Task directions
Replace "screenshot" with "screen image" everywhere in the lines below, leaving everything else untouched. Omit the pictures from your answer.

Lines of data
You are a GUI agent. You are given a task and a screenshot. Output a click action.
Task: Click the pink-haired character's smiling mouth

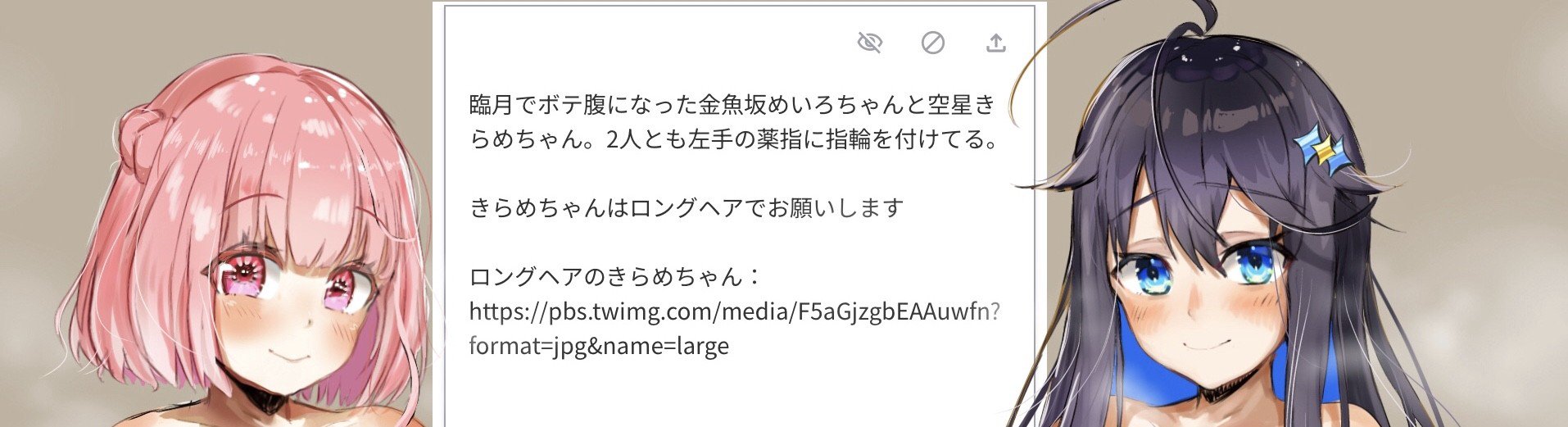pyautogui.click(x=287, y=357)
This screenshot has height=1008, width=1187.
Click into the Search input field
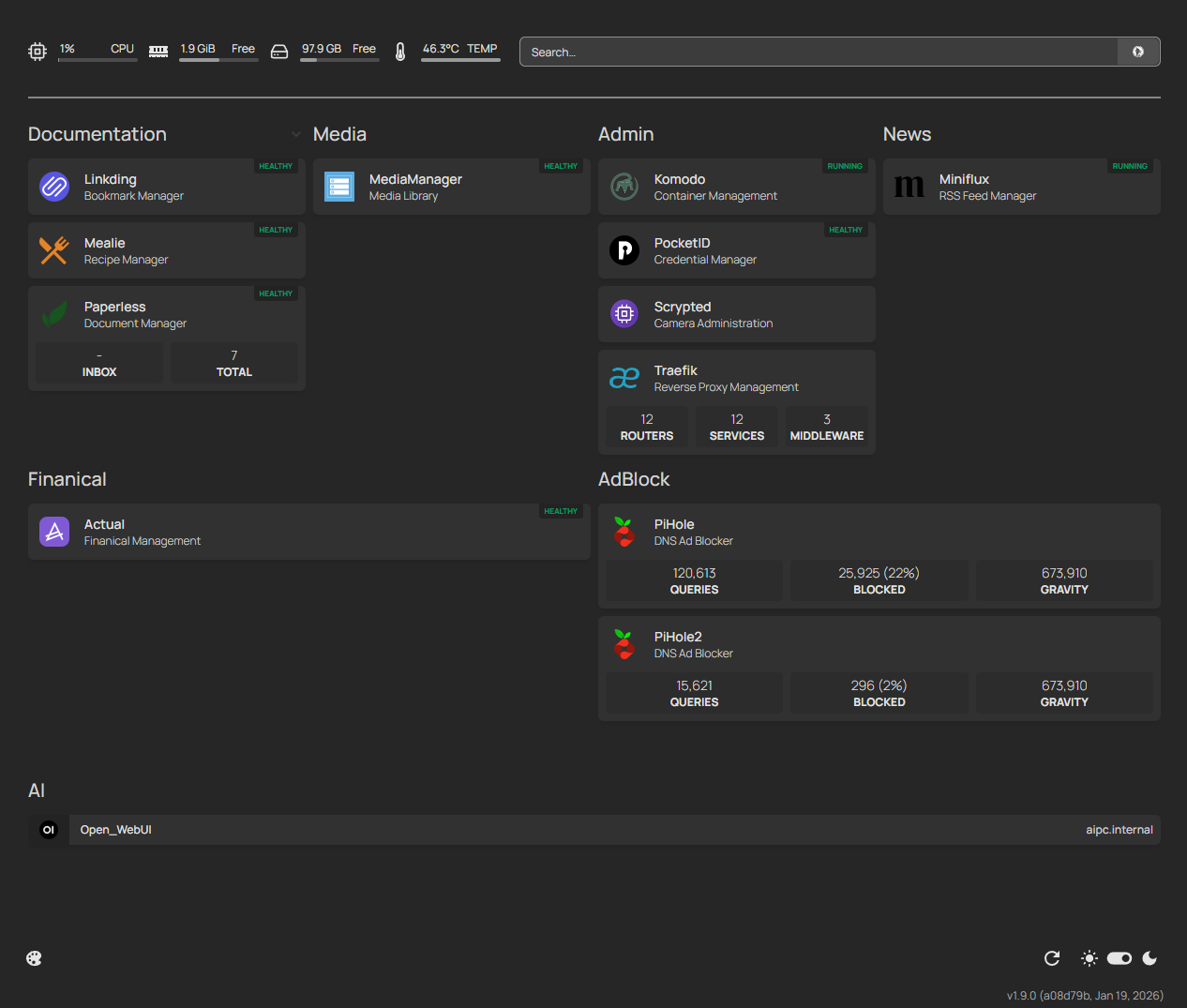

Task output
You are a GUI agent. You are given a task and a screen image. Output a click action.
Task: Click the pink-haired character's smiling mouth

pyautogui.click(x=287, y=357)
This screen image has height=1008, width=1187.
Click into the Search input field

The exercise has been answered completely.